Research: open questions before resuming Step 1 (tool-job branch) and Step 2
Branch: history_notebook_extract. Last commit 1787213de2. Stub for extract_steps_by_ids raises NotImplementedError for job_ids. This note resolves the three open questions blocking forward motion.
Q1 — DCE → parent HDCA navigation: not needed
Design call (2026-04-28)
We do not recover the parent HDCA from a DCE input. The workflow format has no clean way to express “pick element N of a collection” anyway — if a user wants that, they should use the extract_dataset tool (which produces its own HDA with its own creating job). A DCE manually fed to a DataToolParameter is, for extraction purposes, just an HDA.

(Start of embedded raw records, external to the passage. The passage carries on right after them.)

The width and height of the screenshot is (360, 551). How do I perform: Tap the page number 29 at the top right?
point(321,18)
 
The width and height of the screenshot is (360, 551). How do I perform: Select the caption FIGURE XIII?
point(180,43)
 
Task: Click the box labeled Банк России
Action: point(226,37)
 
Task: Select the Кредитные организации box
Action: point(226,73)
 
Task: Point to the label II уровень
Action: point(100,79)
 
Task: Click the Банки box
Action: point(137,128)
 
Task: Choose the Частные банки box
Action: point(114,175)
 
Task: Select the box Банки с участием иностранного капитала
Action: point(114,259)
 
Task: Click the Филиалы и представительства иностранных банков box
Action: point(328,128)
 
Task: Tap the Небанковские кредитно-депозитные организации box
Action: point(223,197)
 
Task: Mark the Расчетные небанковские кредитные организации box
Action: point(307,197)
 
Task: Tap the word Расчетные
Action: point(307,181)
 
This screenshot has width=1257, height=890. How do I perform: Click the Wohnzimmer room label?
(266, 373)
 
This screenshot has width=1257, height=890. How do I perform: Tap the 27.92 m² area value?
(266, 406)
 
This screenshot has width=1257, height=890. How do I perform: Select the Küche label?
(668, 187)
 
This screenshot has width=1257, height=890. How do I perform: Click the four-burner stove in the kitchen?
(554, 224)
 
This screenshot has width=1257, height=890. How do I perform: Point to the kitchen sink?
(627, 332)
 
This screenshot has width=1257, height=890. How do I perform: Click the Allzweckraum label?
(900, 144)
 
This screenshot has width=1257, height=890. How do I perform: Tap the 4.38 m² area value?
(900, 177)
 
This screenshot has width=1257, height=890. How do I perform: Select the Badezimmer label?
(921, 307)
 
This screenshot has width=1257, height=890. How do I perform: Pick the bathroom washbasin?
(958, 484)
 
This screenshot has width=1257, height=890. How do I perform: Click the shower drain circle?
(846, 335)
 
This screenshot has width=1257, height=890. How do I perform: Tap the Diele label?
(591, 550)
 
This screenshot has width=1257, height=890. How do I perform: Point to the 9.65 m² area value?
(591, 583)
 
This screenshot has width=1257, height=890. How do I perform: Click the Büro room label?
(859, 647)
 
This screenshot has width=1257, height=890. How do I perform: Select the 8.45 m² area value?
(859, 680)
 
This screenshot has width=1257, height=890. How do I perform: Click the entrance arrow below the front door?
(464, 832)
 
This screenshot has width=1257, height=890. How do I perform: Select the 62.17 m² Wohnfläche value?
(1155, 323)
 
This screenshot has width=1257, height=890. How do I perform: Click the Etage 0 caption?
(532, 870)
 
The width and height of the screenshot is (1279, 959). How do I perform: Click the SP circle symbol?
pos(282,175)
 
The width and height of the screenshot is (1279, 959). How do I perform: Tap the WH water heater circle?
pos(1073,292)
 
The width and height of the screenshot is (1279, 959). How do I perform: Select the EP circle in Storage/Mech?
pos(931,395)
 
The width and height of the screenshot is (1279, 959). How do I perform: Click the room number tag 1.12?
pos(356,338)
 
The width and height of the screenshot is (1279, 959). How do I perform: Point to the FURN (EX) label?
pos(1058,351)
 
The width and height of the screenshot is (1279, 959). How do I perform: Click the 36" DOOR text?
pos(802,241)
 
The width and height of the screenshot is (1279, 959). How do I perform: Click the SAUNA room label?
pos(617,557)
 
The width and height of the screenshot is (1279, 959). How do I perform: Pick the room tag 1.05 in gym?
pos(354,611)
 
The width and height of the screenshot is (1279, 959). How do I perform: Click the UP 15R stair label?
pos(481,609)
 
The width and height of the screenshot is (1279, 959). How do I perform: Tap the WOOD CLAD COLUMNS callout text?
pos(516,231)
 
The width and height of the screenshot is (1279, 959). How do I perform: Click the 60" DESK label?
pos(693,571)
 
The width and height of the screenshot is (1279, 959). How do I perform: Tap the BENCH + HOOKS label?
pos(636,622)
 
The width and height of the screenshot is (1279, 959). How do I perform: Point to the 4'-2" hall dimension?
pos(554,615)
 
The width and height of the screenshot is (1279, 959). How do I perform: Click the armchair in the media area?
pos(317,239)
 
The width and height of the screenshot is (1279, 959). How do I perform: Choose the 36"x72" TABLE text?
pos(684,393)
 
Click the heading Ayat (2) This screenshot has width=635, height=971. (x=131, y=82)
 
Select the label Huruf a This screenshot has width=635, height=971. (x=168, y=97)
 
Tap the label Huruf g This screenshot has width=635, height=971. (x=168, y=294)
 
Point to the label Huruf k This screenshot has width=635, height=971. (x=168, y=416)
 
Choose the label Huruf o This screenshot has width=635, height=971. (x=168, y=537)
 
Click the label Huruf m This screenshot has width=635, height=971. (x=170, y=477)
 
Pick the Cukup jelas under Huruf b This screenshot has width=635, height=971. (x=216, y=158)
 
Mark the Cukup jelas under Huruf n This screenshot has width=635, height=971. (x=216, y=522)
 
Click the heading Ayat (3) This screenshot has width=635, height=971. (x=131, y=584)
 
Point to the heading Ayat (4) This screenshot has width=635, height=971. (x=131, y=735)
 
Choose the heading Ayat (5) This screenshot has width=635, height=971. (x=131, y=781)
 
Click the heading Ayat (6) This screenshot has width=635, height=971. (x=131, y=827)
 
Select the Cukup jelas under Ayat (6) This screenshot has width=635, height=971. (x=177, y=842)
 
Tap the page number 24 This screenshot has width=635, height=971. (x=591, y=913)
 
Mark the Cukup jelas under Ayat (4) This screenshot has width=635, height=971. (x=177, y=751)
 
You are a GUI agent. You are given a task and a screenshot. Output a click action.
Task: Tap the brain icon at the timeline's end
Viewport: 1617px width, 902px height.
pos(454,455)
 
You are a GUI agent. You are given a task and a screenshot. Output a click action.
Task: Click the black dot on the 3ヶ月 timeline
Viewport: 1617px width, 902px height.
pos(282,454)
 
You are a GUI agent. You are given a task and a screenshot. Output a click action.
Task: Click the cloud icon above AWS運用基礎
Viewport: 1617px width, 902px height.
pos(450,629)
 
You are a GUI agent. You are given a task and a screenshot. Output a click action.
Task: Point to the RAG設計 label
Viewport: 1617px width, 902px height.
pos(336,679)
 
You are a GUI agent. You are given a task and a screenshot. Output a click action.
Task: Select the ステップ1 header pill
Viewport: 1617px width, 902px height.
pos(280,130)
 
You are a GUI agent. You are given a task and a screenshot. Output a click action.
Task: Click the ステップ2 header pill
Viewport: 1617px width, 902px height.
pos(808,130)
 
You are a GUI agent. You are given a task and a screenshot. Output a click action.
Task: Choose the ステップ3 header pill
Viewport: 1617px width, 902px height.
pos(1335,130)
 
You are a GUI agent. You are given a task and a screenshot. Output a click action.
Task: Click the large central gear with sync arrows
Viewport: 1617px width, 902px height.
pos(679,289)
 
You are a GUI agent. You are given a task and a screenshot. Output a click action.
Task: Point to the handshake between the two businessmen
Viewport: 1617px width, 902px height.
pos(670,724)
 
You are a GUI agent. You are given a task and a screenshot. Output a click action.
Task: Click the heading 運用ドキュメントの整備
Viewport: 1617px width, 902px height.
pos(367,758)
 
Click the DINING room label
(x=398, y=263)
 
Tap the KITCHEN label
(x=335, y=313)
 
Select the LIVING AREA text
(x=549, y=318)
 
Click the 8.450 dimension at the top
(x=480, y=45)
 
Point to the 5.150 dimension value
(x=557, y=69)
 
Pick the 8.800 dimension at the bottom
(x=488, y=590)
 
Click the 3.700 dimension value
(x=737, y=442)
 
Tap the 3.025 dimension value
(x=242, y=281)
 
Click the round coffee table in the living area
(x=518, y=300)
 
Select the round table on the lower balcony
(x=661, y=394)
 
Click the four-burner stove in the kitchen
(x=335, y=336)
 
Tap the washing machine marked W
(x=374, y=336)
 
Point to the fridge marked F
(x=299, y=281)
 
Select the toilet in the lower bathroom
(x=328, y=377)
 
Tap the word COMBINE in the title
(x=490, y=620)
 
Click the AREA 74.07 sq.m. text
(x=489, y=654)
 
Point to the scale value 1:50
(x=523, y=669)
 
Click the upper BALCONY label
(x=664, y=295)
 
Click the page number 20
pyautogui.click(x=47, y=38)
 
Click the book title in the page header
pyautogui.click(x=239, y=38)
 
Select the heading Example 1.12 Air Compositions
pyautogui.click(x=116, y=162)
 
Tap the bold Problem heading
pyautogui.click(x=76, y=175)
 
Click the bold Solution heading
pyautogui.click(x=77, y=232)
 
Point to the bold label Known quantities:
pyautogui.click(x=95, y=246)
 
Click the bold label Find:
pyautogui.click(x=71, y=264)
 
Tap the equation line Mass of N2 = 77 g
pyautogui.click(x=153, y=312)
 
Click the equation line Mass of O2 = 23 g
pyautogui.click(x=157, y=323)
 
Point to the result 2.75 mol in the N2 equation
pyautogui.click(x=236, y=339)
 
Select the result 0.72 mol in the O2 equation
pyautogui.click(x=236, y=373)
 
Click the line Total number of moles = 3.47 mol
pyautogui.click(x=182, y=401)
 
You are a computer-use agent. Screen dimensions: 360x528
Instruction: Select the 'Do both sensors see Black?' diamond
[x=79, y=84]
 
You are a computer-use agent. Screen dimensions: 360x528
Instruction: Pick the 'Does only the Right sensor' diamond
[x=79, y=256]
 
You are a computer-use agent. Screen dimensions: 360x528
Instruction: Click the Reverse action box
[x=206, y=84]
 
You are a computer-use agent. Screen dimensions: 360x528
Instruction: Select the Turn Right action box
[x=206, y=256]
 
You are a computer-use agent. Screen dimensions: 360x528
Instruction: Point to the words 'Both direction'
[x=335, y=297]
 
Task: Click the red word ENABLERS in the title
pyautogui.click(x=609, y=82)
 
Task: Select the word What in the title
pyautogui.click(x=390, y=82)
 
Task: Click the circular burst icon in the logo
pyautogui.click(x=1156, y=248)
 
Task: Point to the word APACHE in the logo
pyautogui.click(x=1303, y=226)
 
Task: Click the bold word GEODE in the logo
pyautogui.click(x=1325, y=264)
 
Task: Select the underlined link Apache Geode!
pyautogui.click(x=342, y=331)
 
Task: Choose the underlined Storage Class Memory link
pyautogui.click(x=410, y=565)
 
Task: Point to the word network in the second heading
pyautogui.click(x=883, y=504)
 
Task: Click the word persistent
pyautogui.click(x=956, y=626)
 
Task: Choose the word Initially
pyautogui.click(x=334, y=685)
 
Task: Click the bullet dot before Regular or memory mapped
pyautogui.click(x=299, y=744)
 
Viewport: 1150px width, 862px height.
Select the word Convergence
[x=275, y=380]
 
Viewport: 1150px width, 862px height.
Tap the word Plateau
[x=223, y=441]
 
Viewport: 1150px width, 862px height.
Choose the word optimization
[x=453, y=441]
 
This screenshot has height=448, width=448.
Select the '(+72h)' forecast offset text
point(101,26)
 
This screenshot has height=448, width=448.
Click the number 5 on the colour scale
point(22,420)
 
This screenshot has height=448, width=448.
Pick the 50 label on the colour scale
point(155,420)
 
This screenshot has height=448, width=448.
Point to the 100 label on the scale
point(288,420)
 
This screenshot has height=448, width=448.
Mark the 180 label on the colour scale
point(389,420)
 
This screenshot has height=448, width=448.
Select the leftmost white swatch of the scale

Resulting per-input-type rule
| Job input source | Resolution |
|---|---|
Job.input_datasets (HDA) | param walk over tool.get_param_values; emit ("dataset", hda.id, name) |
Job.input_dataset_collections (HDCA) | iterate DB rows directly; emit ("collection", hdca.id, assoc.name) |
Job.input_dataset_collection_elements (DCE) | resolve to leaf HDA via dce.hda (or dce.first_dataset_instance() for nested); emit ("dataset", hda.id, assoc.name) — no HDCA recovery |
Plus implicit-map override (Q2): when the job is implicit-map, output_hdca.find_implicit_input_collection(name) overrides per-job input rows with the actual input HDCA the mapping consumed.
Implementation note for __cleanup_param_values
The existing HID-path __cleanup_param_values flattens DataCollectionToolParameter values via first_dataset_instance() (extract.py:464), losing the HDCA. For the ID path:
- Skip the
DataCollectionToolParameterbranch entirely in the (ID-flavored) cleanup walk. Collection inputs come fromJob.input_dataset_collectionsinstead. - Keep the
DataToolParameterbranch — but route values to a leaf HDA:model.HistoryDatasetAssociation→ emit directly;DatasetCollectionElement→ usedce.hda or dce.first_dataset_instance().
The HID path stays unchanged; we add a sibling helper rather than refactoring the original.
Model facts (for reference)
DatasetCollectionElement(__init__.py:8283):dataset_collection_idFK +.collectionrelationship; no direct HDCA back-ref.DatasetCollection(__init__.py:7096): noback_populatesto HDCA.HistoryDatasetCollectionAssociation(__init__.py:7829):find_implicit_input_collection(name)(:8141) returns the input HDCA the mapped output came from. This is the only HDCA-recovery primitive we use.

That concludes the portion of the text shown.